Co-chair can be the most stressful job in the legislature, but Steiner handles it with a mixture of calm and discipline. Discipline was on full display when some colleagues urged her to tap into the state’s “rainy day” fund to pay for programs and services that the current budget may not be able to accommodate. She dismissed the idea quickly and firmly. Times may be challenging, but it’s not raining, and she wants to make sure the dollars are there when a real downturn threatens to impact core services. Her calm is the product of grace under pressure.
“It really isn’t more difficult than a lot of other things I have had to do,” Steiner said, referring to her long career as a family physician. Moving from one exam room to another, dealing with loss, grief, anxiety, and fear. But also to offer comfort and encouragement. And, most importantly, listening.
“I believe in active listening,” Steiner explained. “So many people are so busy formulating their answer they fail to really listen and hear what the other is saying. I believe it is important to respond with clarifying questions. ‘Tell me what this means to you,’” she said.
She is a firm believer in inclusion. She has dined with Republican colleagues, visiting their districts and practicing active listening to their issues and concerns.

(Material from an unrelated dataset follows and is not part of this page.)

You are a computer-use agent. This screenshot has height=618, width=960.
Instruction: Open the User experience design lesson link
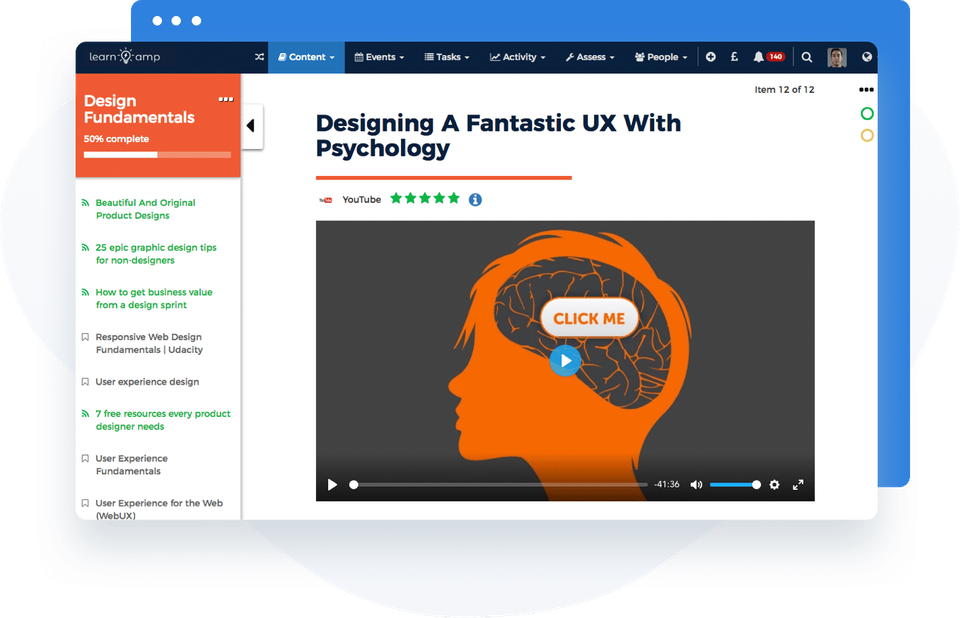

“I learn new stuff all the time. It makes me more effective,” she said. “I appreciate someone who can bring institutional memory to many of the issues we face.”
Sen. Elizabeth Steiner
Steiner stepped into the Senate when she was appointed to succeed Suzanne Bonamici, who had won election to Congress in 2011. She didn’t know what to expect when she entered the Senate for her first session but was eager to learn.
“It’s a lot like parenthood,” she explained. “Until you are a parent, you really don’t know what it is like. It requires good communications skills, listening skills.”
She particularly enjoys traveling around the state, conducting remote hearings to hear from Oregonians on their turf.
“Problem-solving comes by getting everyone in the room together, letting people talk.”
Steiner has observed one thing about the legislature that mirrors her experience in medicine.
“Legislators seem a lot like doctors in that they tend to self-specialize. I am a generalist. I think it is important in this work to see how everything ties together and look at the whole picture. We need more generalists,” Steiner said.
Staying grounded is another quality she embraces. When not handling complex agency budgets, she likes cooking, baking, hiking, and engaging with the congregation in her synagogue.
It is her own personal prescription for health. And health is what drives her in the legislative arena.
“I want to help Oregon be the healthiest state in the nation. I am very proud to be a part of a state that takes a leadership role in health care.”
For Sen. Elizabeth Steiner, it’s just what the doctor ordered.